Exercise instructions —
If a line of the material holds the string "back", please copy it.

** Extracted data follows **

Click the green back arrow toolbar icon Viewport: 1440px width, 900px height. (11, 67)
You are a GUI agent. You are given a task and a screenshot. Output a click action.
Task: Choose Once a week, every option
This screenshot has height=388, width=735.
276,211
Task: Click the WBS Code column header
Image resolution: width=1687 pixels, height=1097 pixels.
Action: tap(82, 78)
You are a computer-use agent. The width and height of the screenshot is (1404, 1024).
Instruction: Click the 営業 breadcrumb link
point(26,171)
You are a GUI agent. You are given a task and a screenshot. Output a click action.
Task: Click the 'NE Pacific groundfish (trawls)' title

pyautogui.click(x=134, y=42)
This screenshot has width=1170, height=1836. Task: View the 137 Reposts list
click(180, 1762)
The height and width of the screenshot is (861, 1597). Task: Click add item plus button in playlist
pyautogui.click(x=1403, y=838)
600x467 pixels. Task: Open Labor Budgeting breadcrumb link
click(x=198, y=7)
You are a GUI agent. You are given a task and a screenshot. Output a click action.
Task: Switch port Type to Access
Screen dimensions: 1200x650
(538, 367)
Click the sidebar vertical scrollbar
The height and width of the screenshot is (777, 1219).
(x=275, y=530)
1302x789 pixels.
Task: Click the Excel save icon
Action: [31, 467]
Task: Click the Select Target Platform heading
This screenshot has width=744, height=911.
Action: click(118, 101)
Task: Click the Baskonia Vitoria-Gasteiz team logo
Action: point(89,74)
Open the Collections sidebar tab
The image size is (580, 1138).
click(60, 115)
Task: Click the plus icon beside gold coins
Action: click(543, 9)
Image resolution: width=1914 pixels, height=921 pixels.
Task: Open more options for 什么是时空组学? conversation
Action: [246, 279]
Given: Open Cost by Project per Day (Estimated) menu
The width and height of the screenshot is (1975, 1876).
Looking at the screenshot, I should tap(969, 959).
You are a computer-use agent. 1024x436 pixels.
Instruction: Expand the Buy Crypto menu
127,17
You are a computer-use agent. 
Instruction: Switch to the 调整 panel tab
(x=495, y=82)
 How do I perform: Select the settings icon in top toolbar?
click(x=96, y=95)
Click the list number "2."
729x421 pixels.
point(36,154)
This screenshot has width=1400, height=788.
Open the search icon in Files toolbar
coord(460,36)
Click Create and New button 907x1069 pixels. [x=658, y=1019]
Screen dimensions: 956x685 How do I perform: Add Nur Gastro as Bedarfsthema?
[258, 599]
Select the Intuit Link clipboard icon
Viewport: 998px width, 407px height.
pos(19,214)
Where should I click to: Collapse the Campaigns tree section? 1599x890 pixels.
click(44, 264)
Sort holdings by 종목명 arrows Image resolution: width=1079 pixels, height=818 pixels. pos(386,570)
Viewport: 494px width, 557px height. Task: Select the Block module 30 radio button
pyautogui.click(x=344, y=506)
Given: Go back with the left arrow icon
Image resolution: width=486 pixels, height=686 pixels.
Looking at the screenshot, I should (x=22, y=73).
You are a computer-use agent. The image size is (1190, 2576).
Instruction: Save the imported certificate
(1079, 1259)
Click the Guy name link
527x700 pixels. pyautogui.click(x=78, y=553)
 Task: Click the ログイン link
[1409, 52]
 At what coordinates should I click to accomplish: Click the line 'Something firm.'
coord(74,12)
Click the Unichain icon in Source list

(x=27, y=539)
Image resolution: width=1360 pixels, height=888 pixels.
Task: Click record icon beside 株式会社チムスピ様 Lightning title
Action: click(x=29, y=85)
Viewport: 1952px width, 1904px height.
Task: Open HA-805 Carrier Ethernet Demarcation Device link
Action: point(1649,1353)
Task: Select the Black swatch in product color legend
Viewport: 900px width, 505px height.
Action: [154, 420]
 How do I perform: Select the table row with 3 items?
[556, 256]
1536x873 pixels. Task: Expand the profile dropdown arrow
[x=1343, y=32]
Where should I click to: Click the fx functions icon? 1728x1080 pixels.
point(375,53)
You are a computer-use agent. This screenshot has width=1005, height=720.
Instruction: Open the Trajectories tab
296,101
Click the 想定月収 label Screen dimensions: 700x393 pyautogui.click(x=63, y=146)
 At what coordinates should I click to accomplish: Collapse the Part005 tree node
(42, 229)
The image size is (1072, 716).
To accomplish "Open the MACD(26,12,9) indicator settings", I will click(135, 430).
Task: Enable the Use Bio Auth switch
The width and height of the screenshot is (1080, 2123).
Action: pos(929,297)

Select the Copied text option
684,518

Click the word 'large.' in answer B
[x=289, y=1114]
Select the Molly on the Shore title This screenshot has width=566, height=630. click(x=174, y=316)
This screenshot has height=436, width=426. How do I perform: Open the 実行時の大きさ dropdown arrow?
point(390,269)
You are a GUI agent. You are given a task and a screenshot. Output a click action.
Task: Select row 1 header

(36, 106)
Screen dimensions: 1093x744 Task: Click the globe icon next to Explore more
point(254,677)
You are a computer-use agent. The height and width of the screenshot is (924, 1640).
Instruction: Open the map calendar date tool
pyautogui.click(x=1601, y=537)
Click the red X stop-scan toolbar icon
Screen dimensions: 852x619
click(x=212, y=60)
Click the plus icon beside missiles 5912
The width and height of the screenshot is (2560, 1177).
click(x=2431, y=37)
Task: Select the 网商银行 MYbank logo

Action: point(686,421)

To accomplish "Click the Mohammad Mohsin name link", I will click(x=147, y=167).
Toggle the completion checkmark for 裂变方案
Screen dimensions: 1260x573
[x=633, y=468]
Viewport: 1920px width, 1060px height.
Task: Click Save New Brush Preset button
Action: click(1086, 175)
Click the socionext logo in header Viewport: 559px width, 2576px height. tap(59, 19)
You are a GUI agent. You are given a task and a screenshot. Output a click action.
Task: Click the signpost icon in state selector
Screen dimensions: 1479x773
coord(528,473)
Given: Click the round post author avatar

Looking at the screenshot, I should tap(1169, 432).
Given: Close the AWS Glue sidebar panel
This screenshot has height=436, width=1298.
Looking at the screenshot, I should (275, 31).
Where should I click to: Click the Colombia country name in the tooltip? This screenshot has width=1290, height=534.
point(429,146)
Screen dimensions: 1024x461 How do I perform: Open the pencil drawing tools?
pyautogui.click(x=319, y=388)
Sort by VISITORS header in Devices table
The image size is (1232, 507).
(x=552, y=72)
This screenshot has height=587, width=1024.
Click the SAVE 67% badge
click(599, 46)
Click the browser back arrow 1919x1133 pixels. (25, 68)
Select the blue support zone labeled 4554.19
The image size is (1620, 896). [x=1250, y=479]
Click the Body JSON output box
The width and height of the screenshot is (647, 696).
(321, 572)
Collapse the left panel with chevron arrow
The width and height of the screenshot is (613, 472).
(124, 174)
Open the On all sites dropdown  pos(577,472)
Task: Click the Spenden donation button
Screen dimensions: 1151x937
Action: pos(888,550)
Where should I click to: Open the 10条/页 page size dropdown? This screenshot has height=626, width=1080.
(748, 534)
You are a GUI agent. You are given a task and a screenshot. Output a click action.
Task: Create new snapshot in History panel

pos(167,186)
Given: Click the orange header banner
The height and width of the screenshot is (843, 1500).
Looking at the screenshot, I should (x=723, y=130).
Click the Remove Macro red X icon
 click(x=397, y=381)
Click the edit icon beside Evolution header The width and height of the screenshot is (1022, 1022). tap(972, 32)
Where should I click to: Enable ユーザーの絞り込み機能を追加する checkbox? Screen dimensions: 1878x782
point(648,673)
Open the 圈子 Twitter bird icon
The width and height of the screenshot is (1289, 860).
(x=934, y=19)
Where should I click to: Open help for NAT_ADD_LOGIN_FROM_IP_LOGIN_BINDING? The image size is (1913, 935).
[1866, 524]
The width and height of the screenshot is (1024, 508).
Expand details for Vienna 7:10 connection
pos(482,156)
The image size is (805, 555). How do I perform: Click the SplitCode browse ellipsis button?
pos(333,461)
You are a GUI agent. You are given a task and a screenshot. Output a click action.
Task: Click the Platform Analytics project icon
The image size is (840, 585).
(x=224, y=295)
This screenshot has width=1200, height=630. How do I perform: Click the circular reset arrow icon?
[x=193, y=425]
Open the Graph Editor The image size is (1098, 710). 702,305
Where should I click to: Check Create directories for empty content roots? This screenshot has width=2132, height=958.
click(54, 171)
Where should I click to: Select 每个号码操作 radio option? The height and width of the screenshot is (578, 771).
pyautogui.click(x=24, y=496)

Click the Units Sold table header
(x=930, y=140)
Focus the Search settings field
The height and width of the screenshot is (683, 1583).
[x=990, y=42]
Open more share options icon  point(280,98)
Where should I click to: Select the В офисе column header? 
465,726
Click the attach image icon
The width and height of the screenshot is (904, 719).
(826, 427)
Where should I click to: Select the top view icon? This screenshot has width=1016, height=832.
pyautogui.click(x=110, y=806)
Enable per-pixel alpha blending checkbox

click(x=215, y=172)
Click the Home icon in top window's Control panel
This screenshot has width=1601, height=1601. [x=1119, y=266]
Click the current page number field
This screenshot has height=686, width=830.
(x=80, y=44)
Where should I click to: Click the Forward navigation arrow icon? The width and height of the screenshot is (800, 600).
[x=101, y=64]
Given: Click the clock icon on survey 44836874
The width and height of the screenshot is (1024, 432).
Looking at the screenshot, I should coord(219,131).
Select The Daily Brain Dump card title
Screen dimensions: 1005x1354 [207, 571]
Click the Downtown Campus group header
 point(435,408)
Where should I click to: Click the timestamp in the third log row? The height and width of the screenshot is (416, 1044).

** End of Extracted data **

Response —
Click the green back arrow toolbar icon Viewport: 1440px width, 900px height. (11, 67)
Given: Go back with the left arrow icon
Click the browser back arrow 1919x1133 pixels. (25, 68)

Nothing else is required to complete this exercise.